[Stored data]
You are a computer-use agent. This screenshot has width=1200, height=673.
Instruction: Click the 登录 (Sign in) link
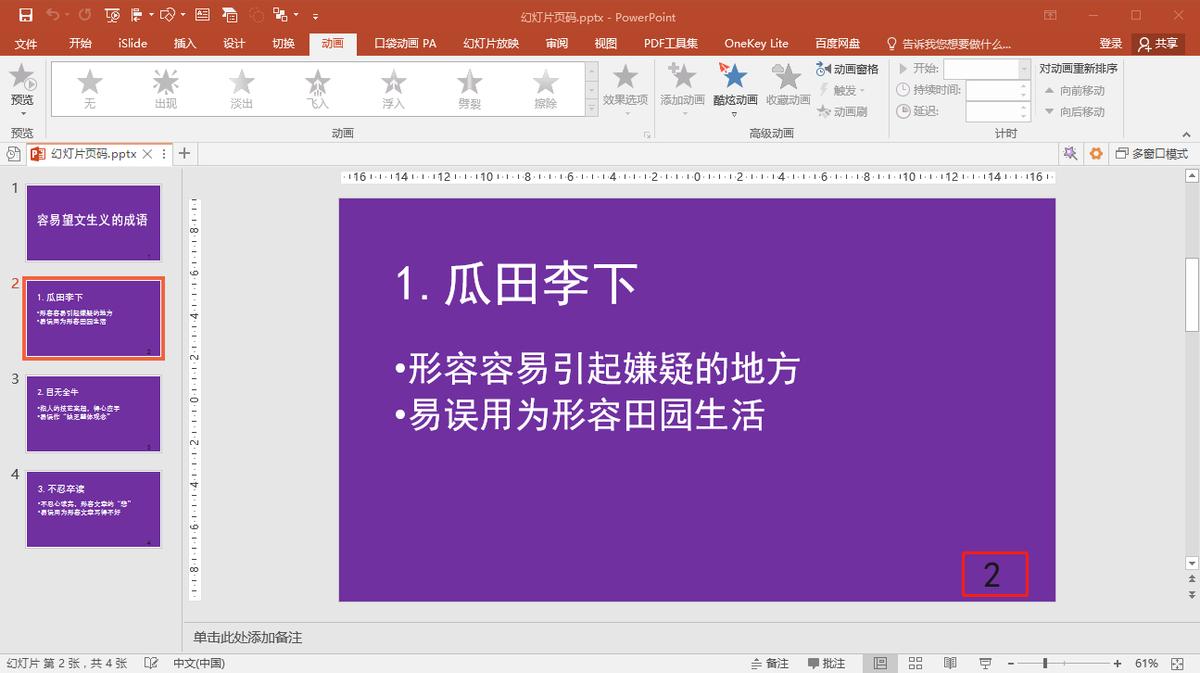tap(1110, 43)
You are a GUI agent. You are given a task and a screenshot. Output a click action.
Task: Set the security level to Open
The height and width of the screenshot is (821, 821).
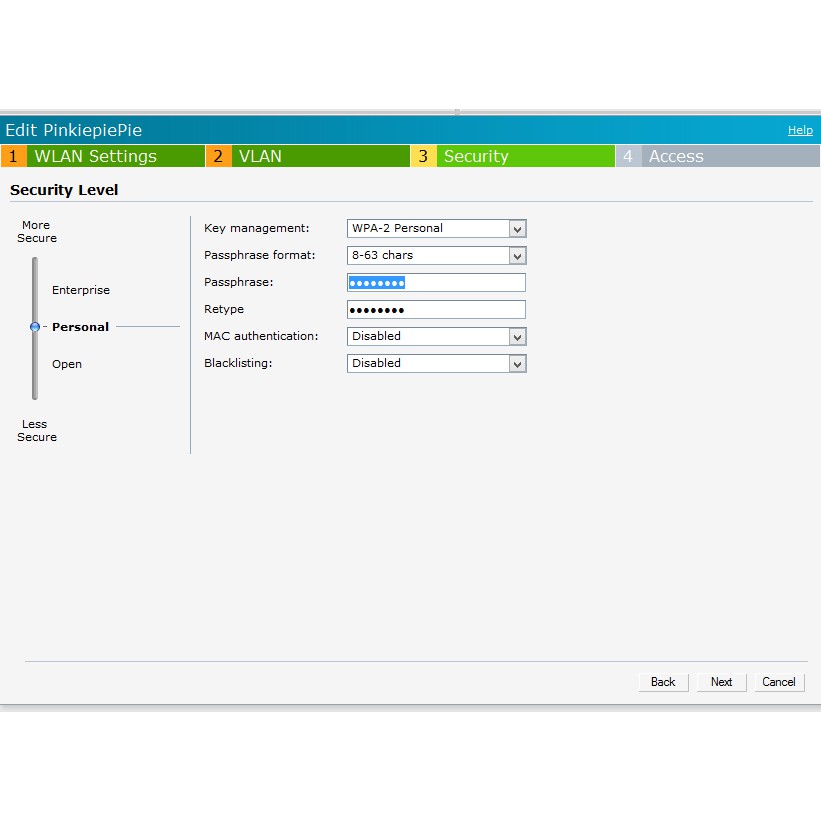point(67,364)
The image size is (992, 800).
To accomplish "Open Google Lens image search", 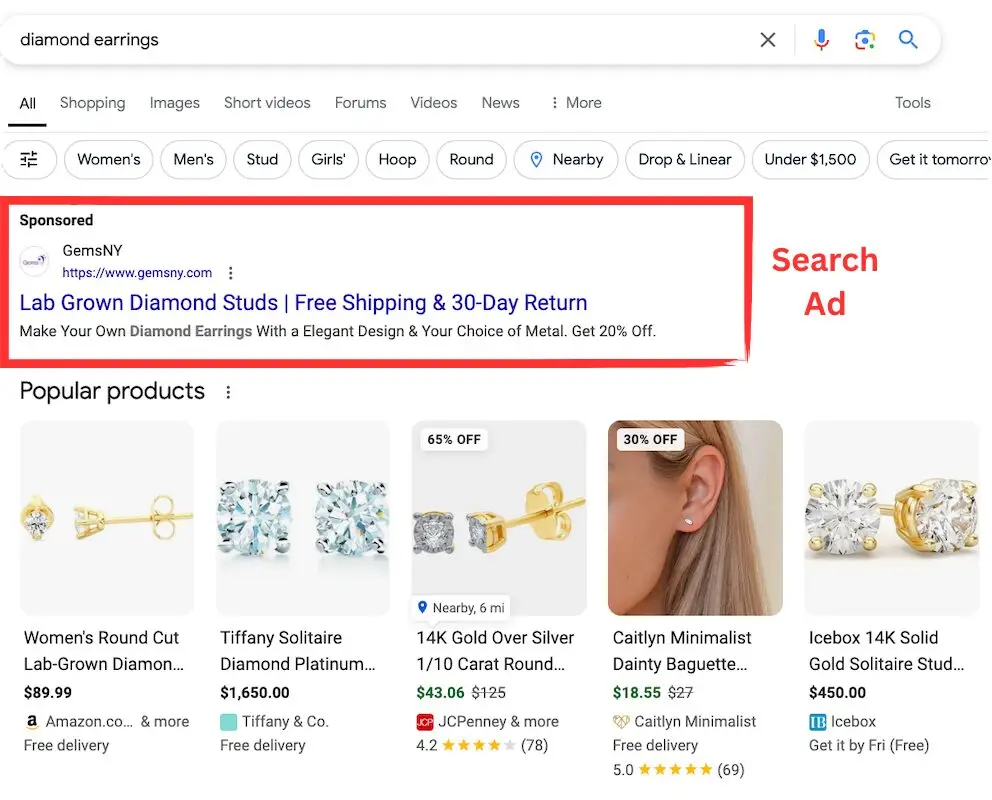I will tap(864, 40).
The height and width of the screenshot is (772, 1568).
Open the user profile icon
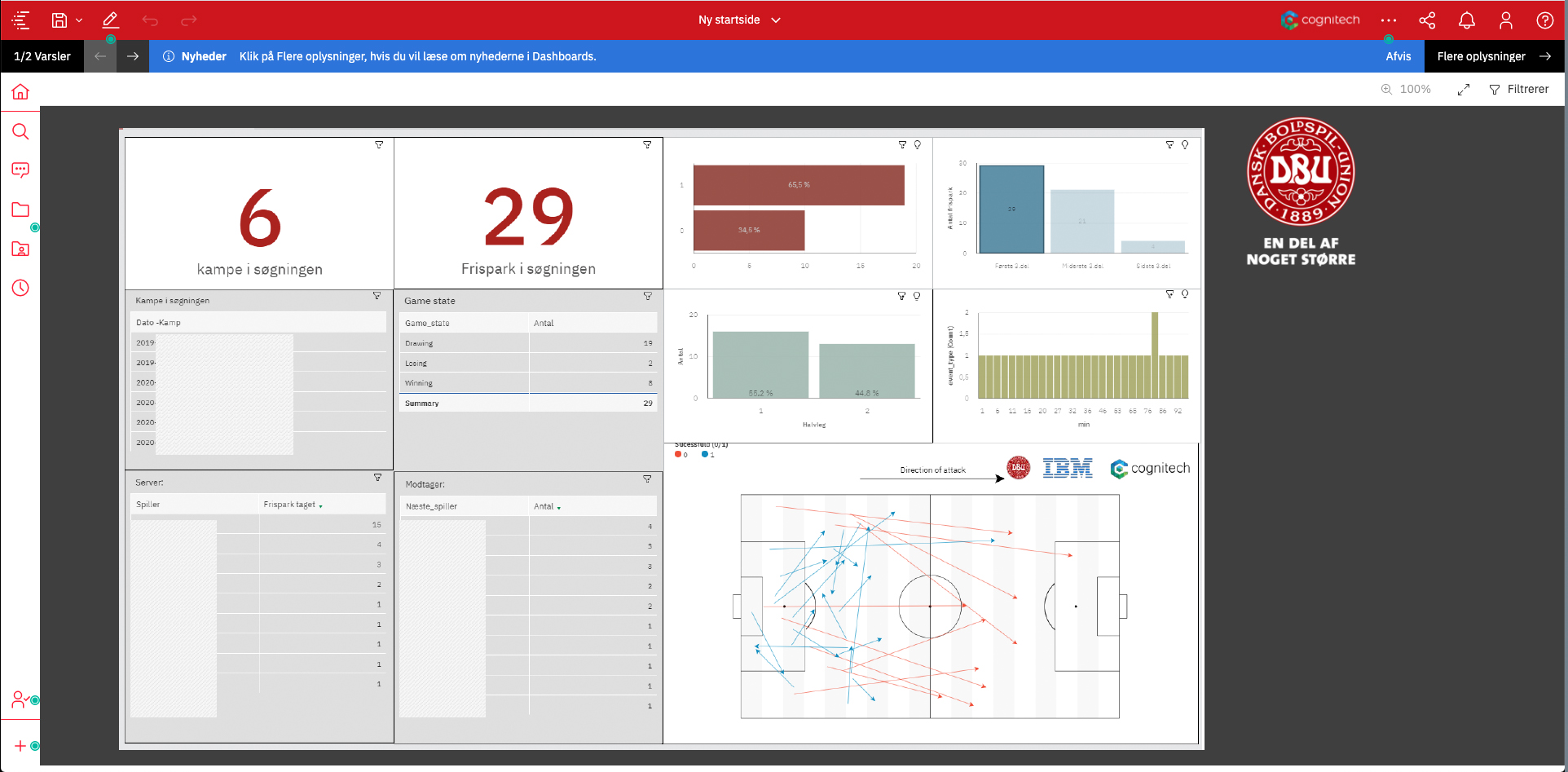[1505, 20]
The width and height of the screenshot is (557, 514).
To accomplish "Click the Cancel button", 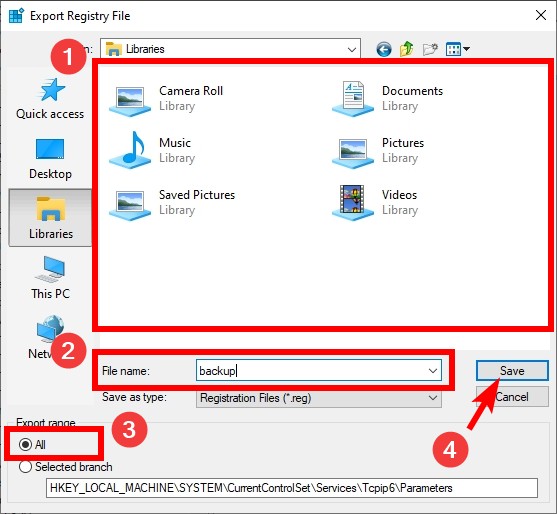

**WORK ITEM**: Please tally the lines in the data above containing the string "agent", and give the number alone.

**EXERCISE OUTPUT**: 2